La technicité ne résout pas la question de fond directement liée aux objectifs assignés à ces dispositifs : celle du modèle d’agriculture recherché. La modulation des pratiques agricoles que vise en particulier la proxi-détection, primerait-elle sur une connaissance approfondie du vivant ? Directeur de recherche à l’UMR Agro-écologie de l’Inra Dijon, Xavier Reboud fait sienne cette critique. « Avec ces technologies, on délègue la précision du risque mais on ne caractérise pas la façon dont l’environnement absorbe le risque. Les services éco-systémiques et les substitutions aux apports d’intrants sont très mal outillés. Le modèle d’agriculture conventionnelle reste maintenu. On couvre les besoins de la plante par rapport aux objectifs de rendement, sans analyser les carences perçues par la plante elle-même. »

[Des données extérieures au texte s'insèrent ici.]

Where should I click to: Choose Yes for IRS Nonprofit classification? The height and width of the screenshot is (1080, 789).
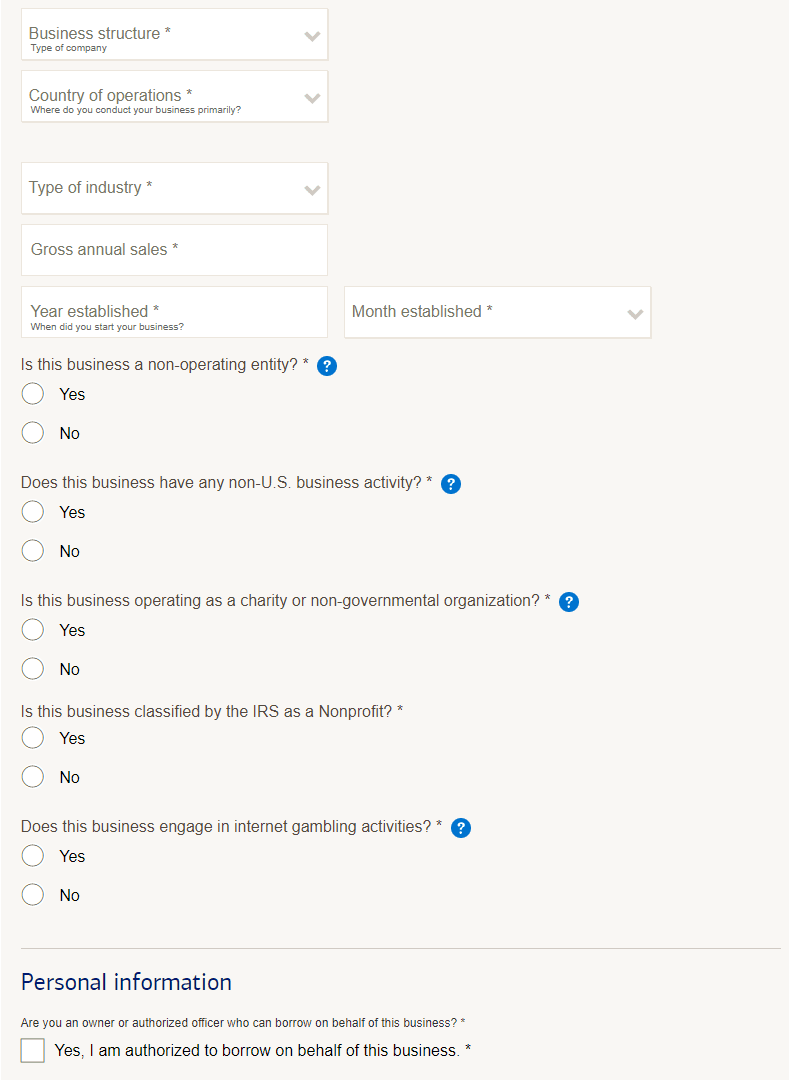(33, 738)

Un avis que ne partage pas Véronique Bellon-Maurel, qui, soulignant l’apport de la télédétection en matière de caractérisation des cultures estime que « l’agriculture biologique a autant besoin, sinon plus, de surveillance que l’agriculture conventionnelle pour honorer ses normes ».
L’euphorie technologique ne dispense pas de soutenir un modèle durable. Raison de plus, selon Thierry Caquet, pour questionner le coût environnemental de technologies en partie prévues pour réduire l’empreinte carbone en agriculture. « C’est la grande question qui n’est pas tranchée. Ces technologies sont gourmandes en ressources de terre rare et quid de leurs émissions ? »
A ce jour, indique Frédéric Baret, « l’agriculture numérique représente 17% de la consommation totale absorbée par la communication et le calcul numériques ». Il y aurait donc un peu de marge.
4 – Scouting Robots : littéralement « robots explorateurs », dotés à la fois d’une large autonomie et d’une importante capacité de détection. Fleuron de ce genre de prototypes, le robot sauteur Salto, mis au point en 2016 à l’Université de Berkeley (Californie), est désormais utilisé pour des opérations de sauvetage.